Connie Odoms couldn't believe it when she came across the smashed yellow car.
A woman was trapped inside, her body pierced by a large tree branch, and no one was stopping to help near a busy intersection in Lindenhurst Tuesday morning.
"I couldn't believe people kept passing her," Odoms said. "I was ticked off."
So Odoms pulled over. "I saw a woman with the door open, hanging out of her car, saying 'Help.' "
Odoms, who is CPR-certified, said she was shaking and had to struggle to stay cool so she could calm the woman, Helen Miller, 41.
"I told her not to touch anything," Odoms said. "She was wheezing pretty bad. I didn't want her to panic. She was pretty much pinned. I just tried to keep eye contact with her."

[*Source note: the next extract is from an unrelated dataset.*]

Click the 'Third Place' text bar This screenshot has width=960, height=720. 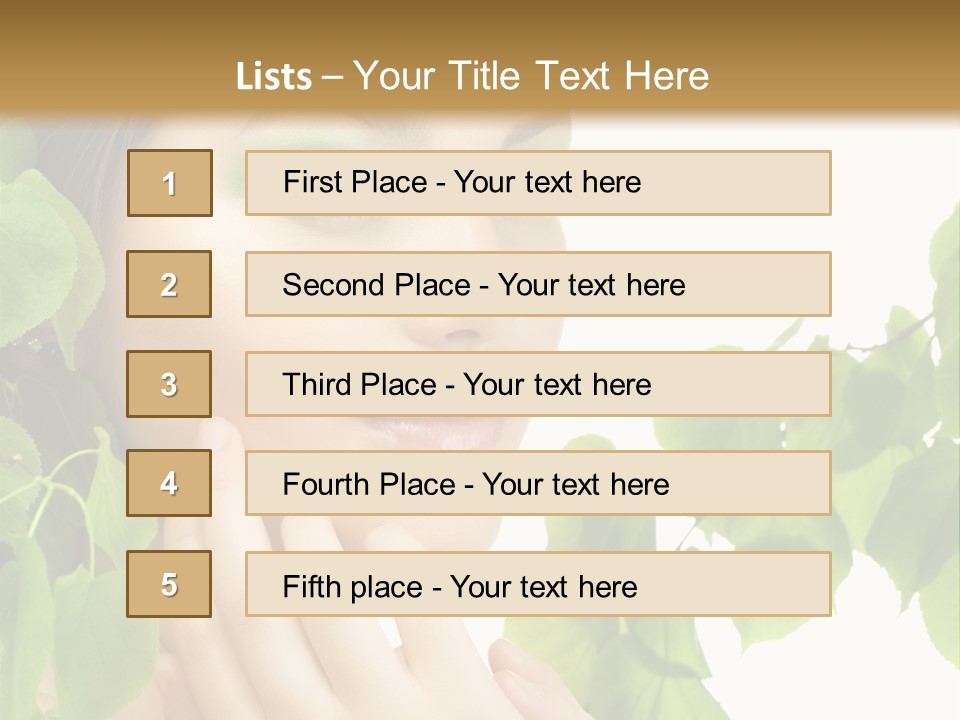538,384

Odoms, 34, called the woman's husband, Todd Miller, and waited until the ambulance arrived. Then she went went back to work at Allendale Associates in Lake Villa.
Miller was listed in fair condition at Advocate Condell Medical Center in Libertyville. Her husband says the tree branch impaled his wife below her lungs and above her stomach, missing vital organs.
Todd Miller, an IT auditor for Baxter Healthcare, had come home earlier than planned this week from a business trip and was there when Odoms called.
"I was here 45 minutes before the ambulance arrived with her," Todd Miller said from the hospital Tuesday. "That was some of the longest 45 minutes in my life."
Miller said his wife, a teacher at Waukegan Public School District 60 schools, was in good spirits after surgery and plans to use the tree branch for an art project.
He said he heard she was singing the Vanilla Ice song, "Ice, Ice Baby" during the ambulance ride to the hospital.
Last year, Helen Miller was treated at the same hospital for a rare heart disease. She was unconscious in the intensive care unit for more than 30 days, her husband said.
Todd Miller said he called Odoms back after the surgery to let her know how his wife was doing.
"I just prayed that she would be okay," Odoms said.
This wasn't the first time Odom has come to a stranger's assistance. About five years ago, she helped a woman whose vehicle ran off the road and smashed into a telephone pole.
"I just did what I teach kids to do, which is try to treat others as you want to be treated," Odoms said.
"If anything, I was ticked off at the people driving by," she said. "Even if they were scared, they should have at least stopped and talked to her and gotten some kind of information."